Will you output the entries below exactly, skipping every image they contain?

Data extracted from a collection:
════
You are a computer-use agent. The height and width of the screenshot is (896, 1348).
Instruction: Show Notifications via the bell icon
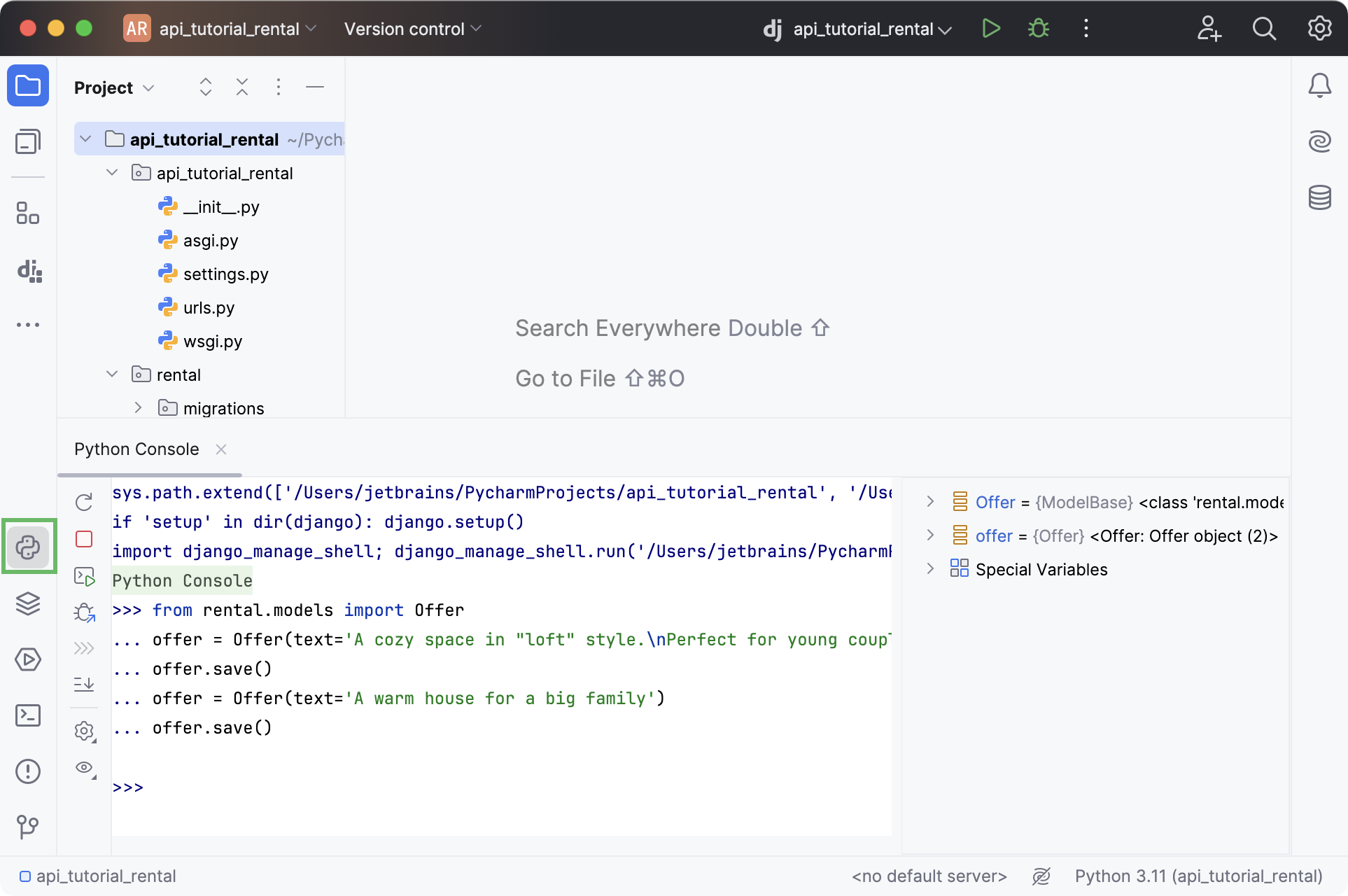[x=1320, y=85]
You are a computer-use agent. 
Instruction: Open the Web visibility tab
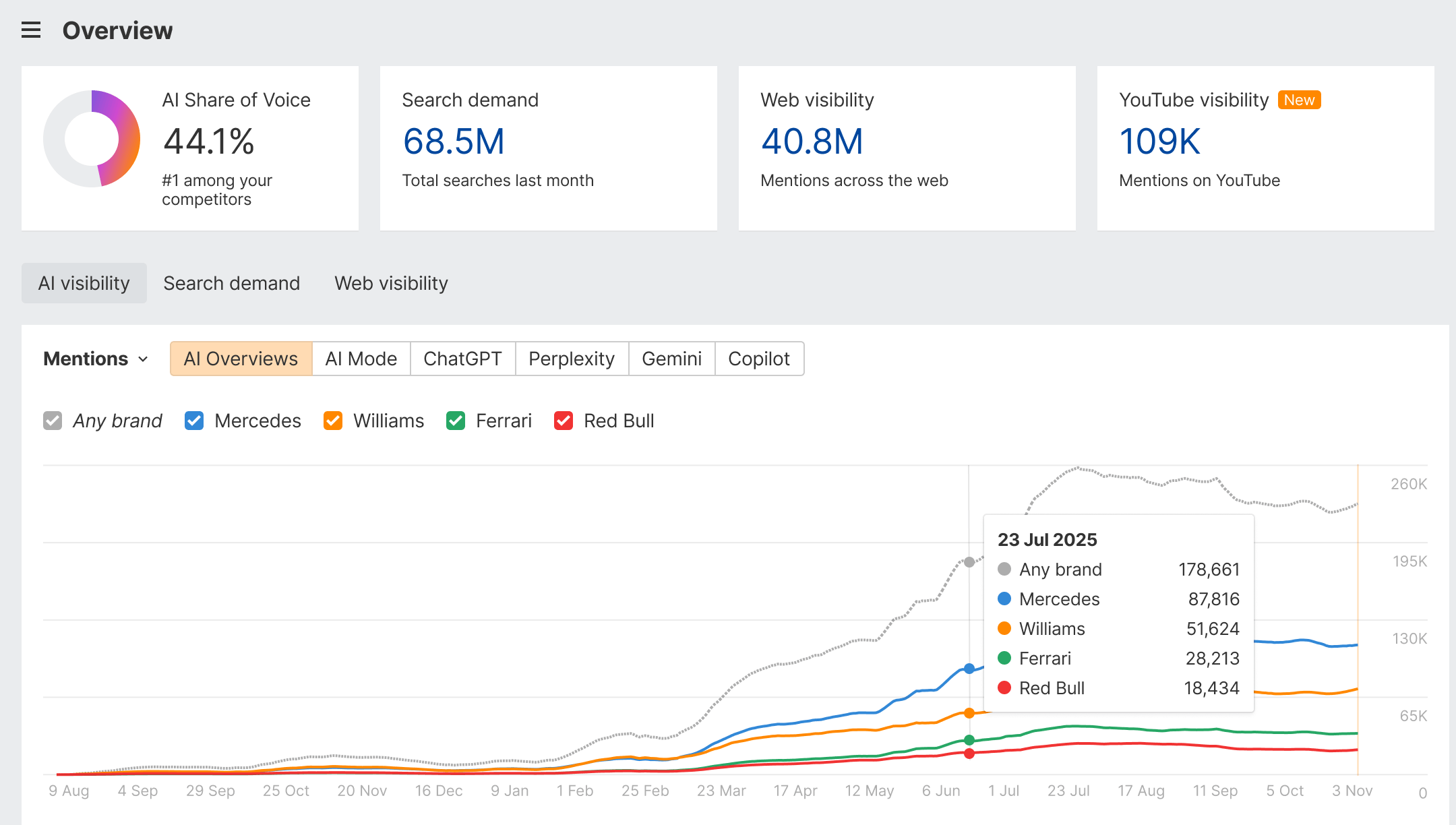tap(390, 283)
════
**Response to this exercise:**
You are a computer-use agent. The height and width of the screenshot is (896, 1348).
Instruction: Show Notifications via the bell icon
[x=1320, y=85]
You are a computer-use agent. 
Instruction: Open the Web visibility tab
tap(390, 283)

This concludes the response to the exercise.